These computer-executable program instructions may be loaded onto a general-purpose computer, a special-purpose computer, a processor, or other programmable data processing apparatus to produce a particular machine, such that the instructions that execute on the computer, processor, or other programmable data processing apparatus create means for implementing one or more functions specified in the flow diagram block or blocks. These computer program instructions may also be stored in a computer-readable memory that can direct a computer or other programmable data processing apparatus to function in a particular manner, such that the instructions stored in the computer-readable memory produce an article of manufacture including instruction means that implement one or more functions specified in the flow diagram block or blocks. As an example, implementations of the disclosed technology may provide for a computer program product, including a computer-usable medium having a computer-readable program code or program instructions embodied therein, said computer-readable program code adapted to be executed to implement one or more functions specified in the flow diagram block or blocks.

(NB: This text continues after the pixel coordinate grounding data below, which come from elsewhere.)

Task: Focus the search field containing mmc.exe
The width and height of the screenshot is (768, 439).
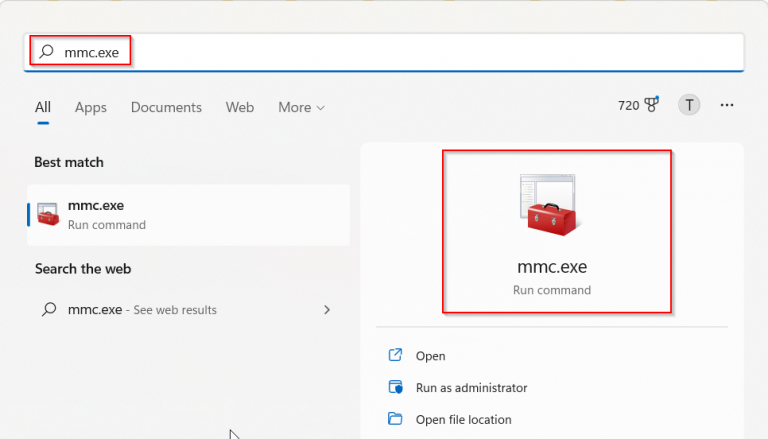Action: pyautogui.click(x=400, y=51)
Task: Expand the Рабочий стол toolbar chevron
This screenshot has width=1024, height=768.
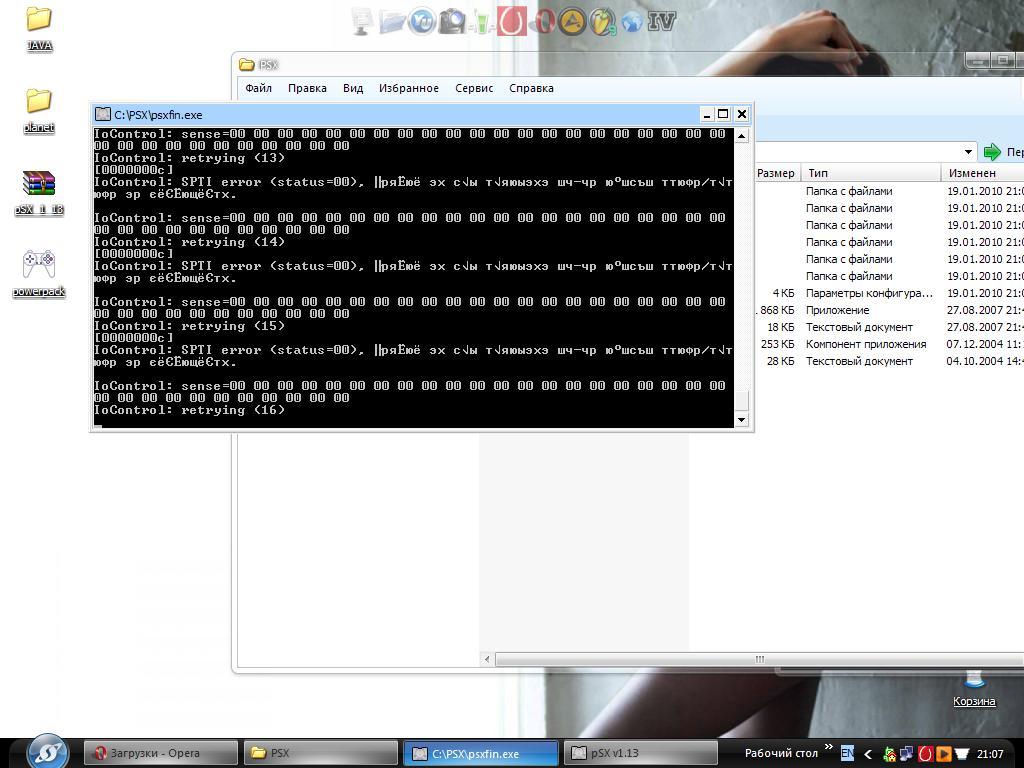Action: [828, 749]
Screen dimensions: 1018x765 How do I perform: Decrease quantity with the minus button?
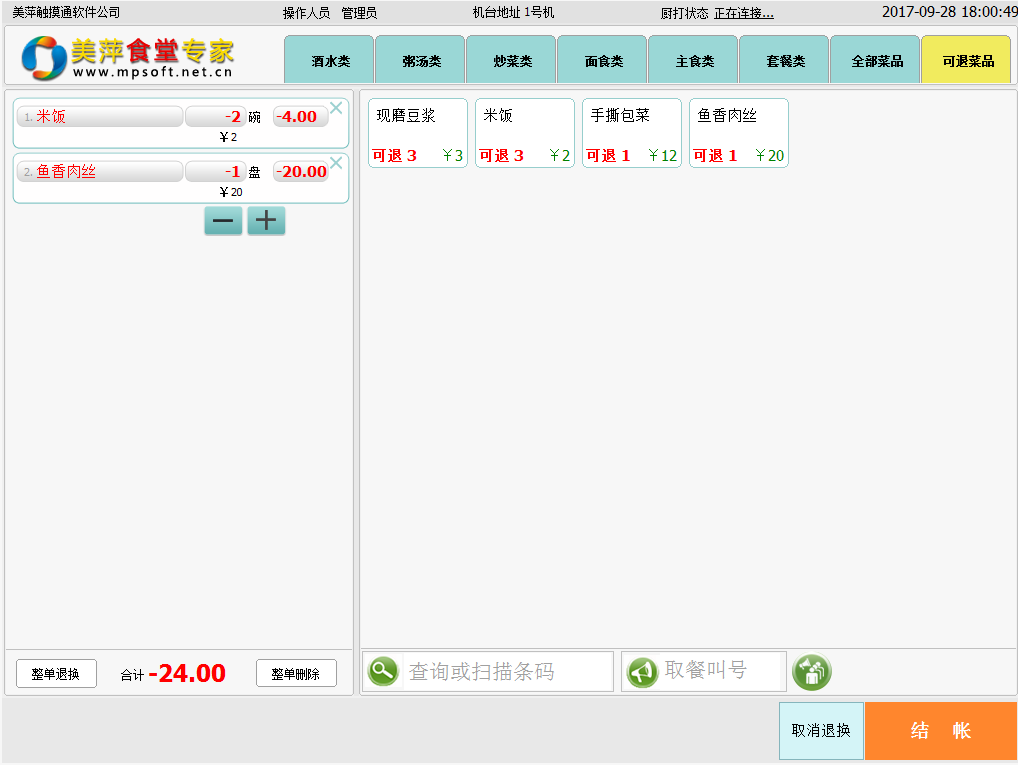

The computer program instructions also may be loaded onto a computer or other programmable data processing apparatus to cause a series of operational elements or steps to be performed on the computer or other programmable apparatus to produce a computer-implemented process such that the instructions that execute on the computer or other programmable apparatus provide elements or steps for implementing the functions specified in the flow diagram block or blocks.
Accordingly, blocks of the block diagrams and flow diagrams support combinations of means for performing the specified functions, combinations of elements or steps for performing the specified functions, and program instruction means for performing the specified functions. It will also be understood that each block of the block diagrams and flow diagrams, and combinations of blocks in the block diagrams and flow diagrams, can be implemented by special-purpose, hardware-based computer systems that perform the specified functions, elements or steps, or combinations of special-purpose hardware and computer instructions.
Certain implementations of the disclosed technology are described above with reference to mobile computing devices. Those skilled in the art recognize that there are several categories of mobile devices, generally known as portable computing devices that can run on batteries but are not usually classified as laptops. For example, mobile devices can include, but are not limited to portable computers, tablet PCs, Internet tablets, PDAs, ultra mobile PCs (UMPCs) and smartphones.
In this description, numerous specific details have been set forth. It is to be understood, however, that implementations of the disclosed technology may be practiced without these specific details. In other instances, well-known methods, structures and techniques have not been shown in detail in order not to obscure an understanding of this description. References to “one implementation,” “an implementation,” “example implementation,” “various implementations,” etc., indicate that the implementation(s) of the disclosed technology so described may include a particular feature, structure, or characteristic, but not every implementation necessarily includes the particular feature, structure, or characteristic. Further, repeated use of the phrase “in one implementation” does not necessarily refer to the same implementation, although it may.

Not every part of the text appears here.